Re: suggestions for datatyping (long) from Pat Hayes on 2001-11-01 (w3c-rdfcore-wg@w3.org from November 2001)

From: Pat Hayes <phayes@ai.uwf.edu>
Date: Thu, 1 Nov 2001 11:00:29 -0600
To: Sergey Melnik <melnik@db.stanford.edu>
Cc: w3c-rdfcore-wg@w3.org
Message-Id: <p0510100bb804d6c3dd39@[205.160.76.193]>
Sorry this response is late. I have been laid up with some kind of 
flu for a few days and am still only half functioning.

Pat
---------
>Pat Hayes wrote:
>>
>>  >
>>  >b) typing information can either be represented in an instance graph
>>  >only,
>>  >    in a schema graph only, or both.
>>
>>  Can you clarify this distinction? I wasn't aware that we had such a
>>  distinction in RDF (?)
>
>Recall the example from
>http://lists.w3.org/Archives/Public/w3c-rdfcore-wg/2001Oct/0343.html:
>
>               (John_Smith weight "160 1/8") goes together with a rule
>like
>                'if X is a person living in the US and (X weight Y),
>                 then Y is a "pieces-of-eight" number that gives weight
>in pounds'
>
>In this example, the information that "160 1/8" maps to an integer by
>means of some pieces-of-eight encoding is contained in a schema
>entirely. Part of this information can in principle appear in the
>instance graph.

OK, but I'm still confused. You referred in the previous message to a 
schema *graph* . Is that meant to be a kind of RDF graph? And what is 
an 'instance' graph?

>.....> >
>>  >My working understanding of the [XSD] document in terms of the current
>>  >model theory draft is that the elements of a lexical space are literal
>>  >values.
>>
>>  That is not mine. I would characterize literals as the lexical space
>>  and literal values as the value space. That is the working assumption
>>  behind the pfps/ph datatyping extension to the MT.
>
>Well, this is exactly what I don't like at all about it. By making
>literals Heroes with a Thousand Faces we make the life of a Desperate
>Perl Hacker (of the Life of Brian ;) who tries to model some domain
>quite tough. I think we can avoid this additional complexity.

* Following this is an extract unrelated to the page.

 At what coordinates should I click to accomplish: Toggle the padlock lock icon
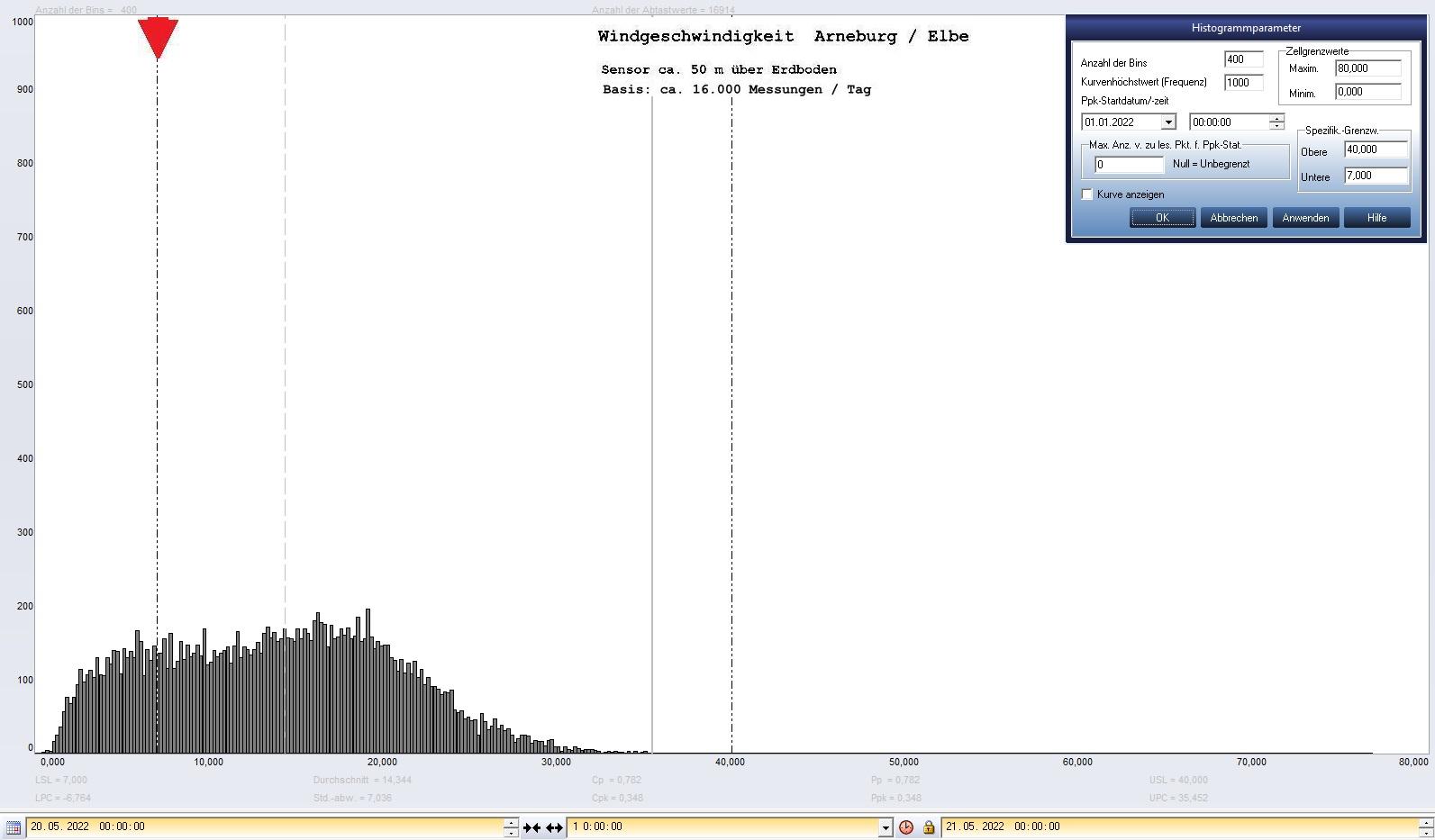929,827
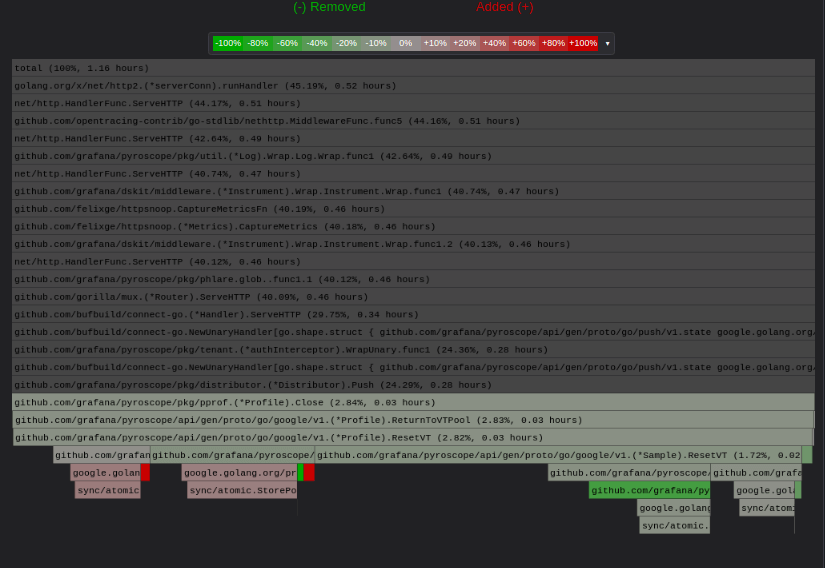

Well, in fact I think it is easier to do things this way, in fact. It 
certainly keeps the graphs smaller, and they can be 'read' more 
naturally; all the datatyping information is in the triples somewhere 
(even if implicitly) and there is no need to use rdf:value, which 
embodies a use/mention confusion. If we could allow literals as 
subjects it would be consummately easy and transparent; a literal 
occurrence L would be of datatype T just in case  a triple of the form
L rdf:type T .
was in the rdfs closure of the graph.

>...> >
>>  >Translated into RDF terms, a data value corresponds to a bNode in a
>>  >graph.
>>
>>  I disagree. That begs several important questions, but in any case a
>>  bNode can denote any kind of value. Why would we want to say that
>>  bNodes *are* values?
>
>Ok, more precisely, a data value maps to I(some bNode), nothing said
>about the reverse direction.

But what I find odd about this entire approach of treating literals 
is that the literal is already the label of a node in the graph, so 
why should we have to introduce another node to represent its value? 
When we label a node with a uriref, we don't feel obliged to 
introduce another node to stand for its value; that uriref node 
denotes the value already. Why not do the same for literals? That 
seems like the obvious naive approach, and indeed it works.

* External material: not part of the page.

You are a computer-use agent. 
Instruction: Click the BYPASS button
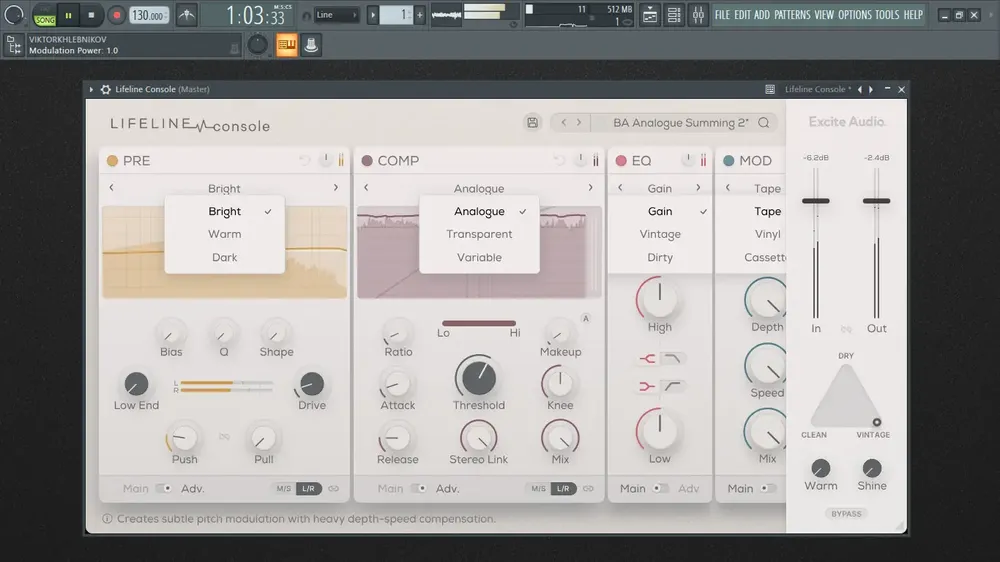click(x=846, y=514)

>  > >3.2 Datatyping: classes or mappings?
>  > >------------------------------------
>......
>  > >My feeling is that both views may be useful for representing typed
>>  >data (just as wave-particle dualism is helpful for explaining
>>  >different phenomena in physics ;). On the one hand, if data values do
>>  >not have fixed URI identifiers, we need a *mapping* that allows us to
>>  >identify resources as data values using their lexical representations.
>>  >On the other hand, for defining and resticting datatypes, the class
>>  >view is superior (although it looks like the class view is in
>>  >principle dispensable).
>>
>>  I think we can have both. We have a class/property distinction at the
>>  basis of RDFS, and it seems natural to map this entire discussion
>>  into that vocabulary. Data type mappings are rather like (the
>>  extensions of) properties assigning data values to lexical strings,
>  > and the ranges of these properties are the classifiers whose class
>>  extensions are the sets of data values themselves
>
>This is exactly what I think, too. I reckon it's worth it to demonstrate
>explicitly how the class/property distinction applies to datatyping just
>to clarify things.

Right, that is exactly how the model theory treats them also. The 
only requirement is that the classes that are datatypes have 
recognizable names, so that a reasoner (human or machine) knows to 
treat them in a particular way when it comes to literals. That could 
be done for example by having a class called rdfs:Datatype to which 
they must all belong.

>.....
>>  >it presumably does
>>  >not make sense to use it as object for properties like "age", "size",
>>  >"price", "weight", etc. In fact, such use would suggest that e.g. the
>>  >weight of a thing is a lexical token; typically, we'd like it to
>>  >denote some abstract entity that corresponds to say 5 pounds.
>  >
>>  No, no. If I USE a literal as a value, I am not MENTIONING a lexical
>>  token; I am using the literal to indicate a literal value. So for
>>  example by writing
>>
>>  phayes weightAtAge50inPounds "165" .
>>
>>  I am saying that my weight was 165 pounds, not that it was a lexical item.
>
>To reiterate my point, with substantial mental effort we (actually, you
>and Peter P.-S.) can make the above statement work, i.e. to have some
>meaningful interpretation.

WOrking out the mathematical machinery of the model theory was some 
effort, but now that this has been done, the technique of using it to 
interpret pieces of RDF is easy and very intuitive.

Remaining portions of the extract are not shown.